Posted: July 21, 2009 8:36 p.m.
Updated: July 22, 2009 4:55 a.m.
 
Twenty years ago, I joined a company where I reported to one of the vice presidents.

It didn’t take me too long to reach the conclusion that he was a terrific interviewer and represented the company well externally, but at the same time he was also a lousy leader, manager and supervisor.

What was most interesting aspect to me was his “Jekyll-and-Hyde” personality. Outside of work, he was funny, charming and friendly. Inside of work, he was selfish, lazy and uncommunicative. He was the kind of individual that would make a great neighbor but you wouldn’t want to work for him or even with him.  

Years later, I came to the conclusion that there is almost always someone on the leadership or management team of a midsize company who is 100-percent committed to the status quo. This person is against change because change means they have to give something up. This person acts more like a lazy bureaucrat than a leader, manager or supervisor, simply interested in taking all they can from the company.

What are the warning signs, the symptoms that a bad apple exists on your leadership team?

The first is that this person has to have a staff reporting to them. That does not mean that they manager or supervise; it is almost as if having people reporting to them is like a security blanket, providing some sort of cloak of importance and status.

The second is that they do not supervise those that report to them. Their subordinates never hear praise and rarely get direction or feedback. Performance appraisals are never done on time if they are done at all. Appraisals are done simply because the bad apple has been told to do them, “or else.” If there was no “or else,” they would not be done at all. If, as the owner, you suspect someone is a bad apple, ask subordinates to see the latest written performance appraisals they received. You will be hard pressed to see one in writing.

The third is that the bad apple is full of advice. It is always given verbally, never in writing. Putting something in writing commits them to a commitment of a thought, idea, concept or opinion; they avoid to extremes being held accountable.

Fourth, follow-up and follow-through is nonexistent. While always talking a good game, the bad apple simply does not honor commitments. It is as if the words were gone into the universe the second they were spoken, to be remembered by others but not by the bad apple. Deniability is always available when nothing is in writing.  

Fifth, a bad apple never fires anyone. Yes, they grumble about the mistakes that some of their subordinates make. They do this only because the subordinate has done something that has made the bad apple look bad. A bad apple doesn’t believe in training or educating subordinates; they believe in letting subordinates do their own thing. This is because it is too much work and too big of a hassle to actually spend more than the minimal amount of time interacting with subordinates.  

The sixth is that amazingly enough, this individual is against growing the company. That might be too harsh; they don’t care if the company grows as long as they don’t have to work any harder or are imposed upon if it should happen. However, they are not going to go out of their way for it to occur. What are they really against?

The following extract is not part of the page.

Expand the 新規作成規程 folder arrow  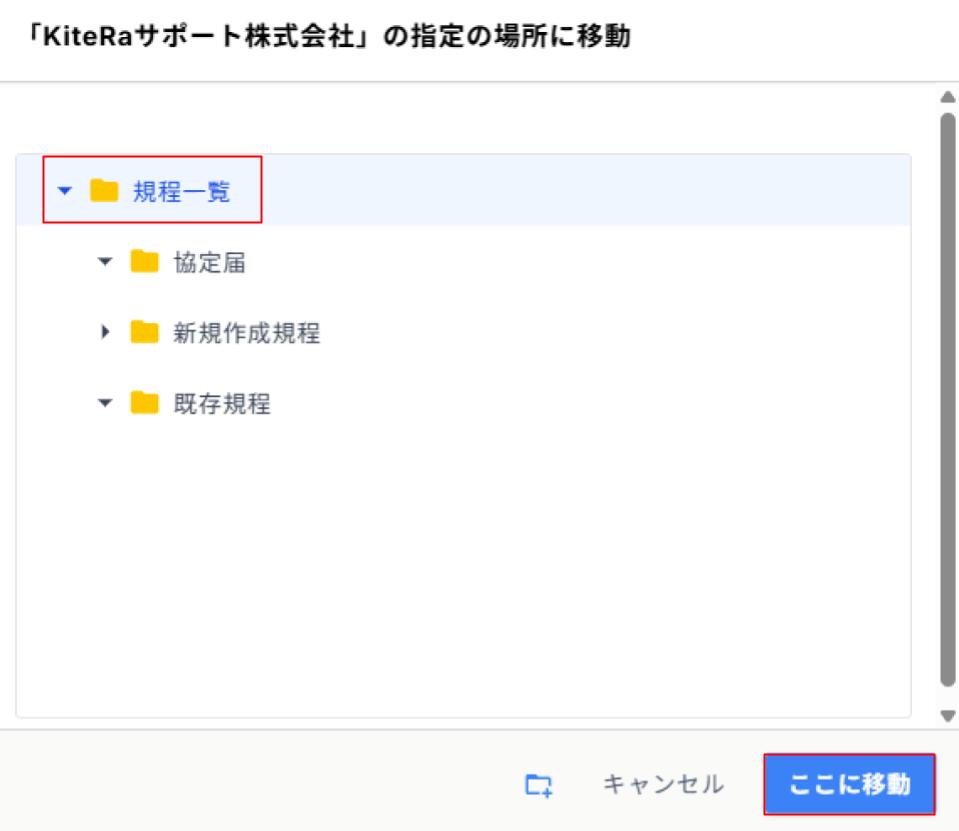(105, 332)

They are against any additional burden, work, effort, paperwork, meetings, travel, loss of vacation, sick days or imposition on anything that will prevent them from doing as little as possible for as much salary, bonus, benefits, vacation or sick days that they can get.

The bad apple sets a horrible example for others in the company. Some will quickly grasp the situation for what it is and simply ignore the bad apple. Others, unfortunately, will see this person as a member of the leadership team and emulate their behavior.

This will cause a rift in the company and the one thing an owner doesn’t need is another issue to deal with.

Sometimes the people that “got you here” won’t “get you there.” Bad apples aren’t tolerated in the supermarket and they aren’t tolerated at home. If you have a bad apple, what are you going to do about it?

Ken Keller is president of Renaissance Executive Forums, which brings business owners together in facilitated peer advisory boards. His column represents his own views and not necessarily those of The Signal.